How to deal with complaints
I heard an interesting story last night about an incident in a restaurant. An elderly customer became ill during the course of a meal and was actually sick at the table (she had an existing medical condition, nothing to do with the food). She’d just about finished her starter and her main was being prepared in the kitchen. This was obviously embarrassing for the poor lady, but instead of coming over to deal with it, the manager allowed the junior staff to clean up the mess and handle the problem. The lady was asked to pay for the starter but the waitress was asked if she could cancel the mains so the lady and her husband could go home. The girl checked with the manager but he insisted they still pay for the mains, as they were already being prepared.
To me this says two things. Firstly, it’s all very well giving junior staff responsibility and delegating effectively, but this incident required the attention of the senior staff.
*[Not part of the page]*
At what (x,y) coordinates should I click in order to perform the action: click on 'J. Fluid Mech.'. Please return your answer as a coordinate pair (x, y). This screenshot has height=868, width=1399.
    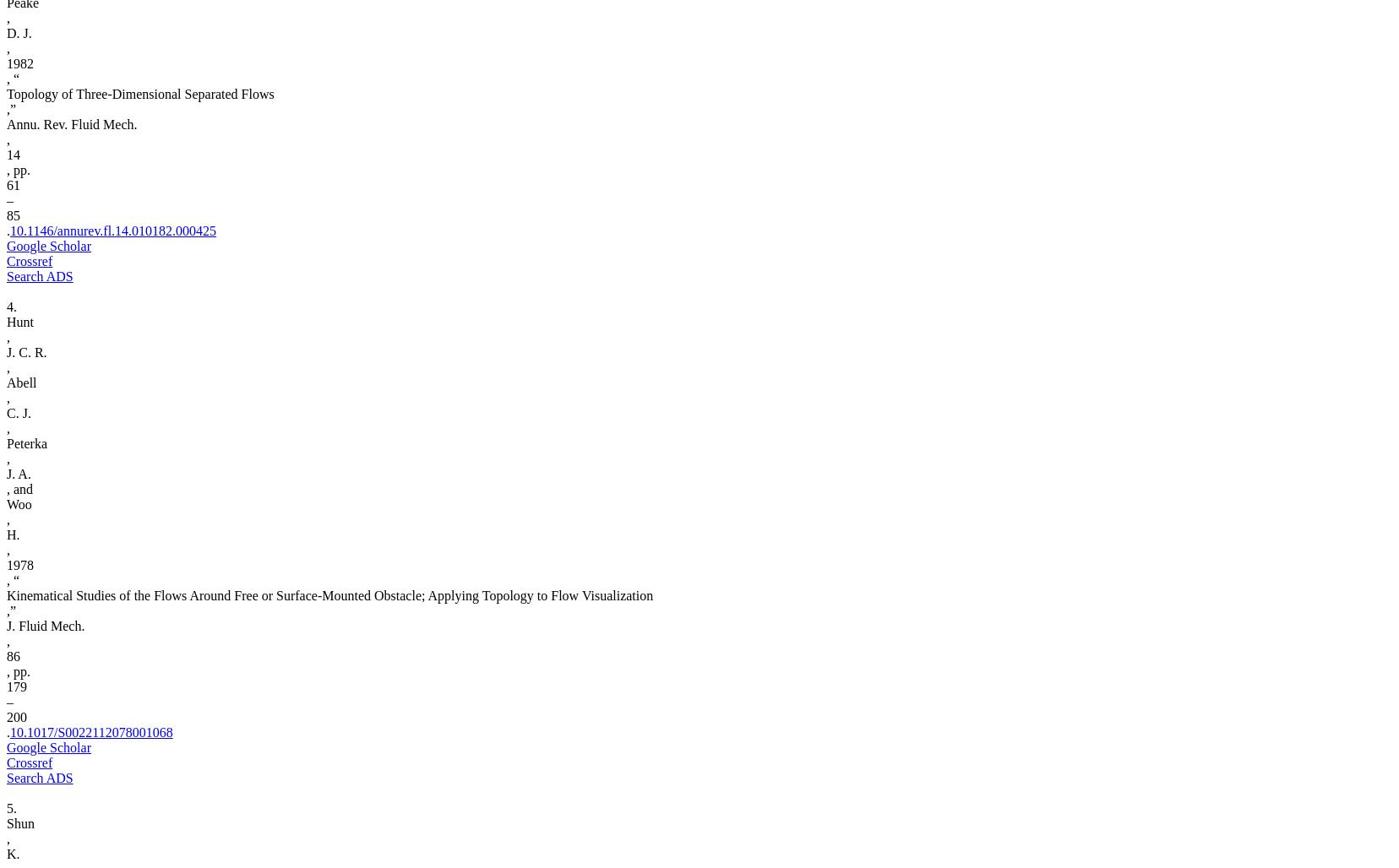
    Looking at the image, I should click on (44, 625).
Second, it indicates how important an opportunity this is (and note I use the word ‘opportunity’) for the business to deal effectively with a complaint.
I met John Timpson the other week, he of the shoe repair chain. He told me he’d empowered his shop managers to spend up to FIVE HUNDRED POUNDS to resolve a customer complaint – without having to seek authorisation! In his experience, complaints that are ‘processed’ by sending the matter higher and higher up the food chain rarely get resolved satisfactorily and leave a residue of ill feeling that spreads through word of mouth. Far better in his view to nip it in the bud AT SOURCE and minimise the damage.
But the reason I mentioned ‘opportunity’ is that a complaint is a chance to win a new friend. If dealt with extremely well, a disgruntled customer can often turn into an advocate for you and your business.
So treat complaints as a great opportunity to ‘turn someone around’ and win new friends.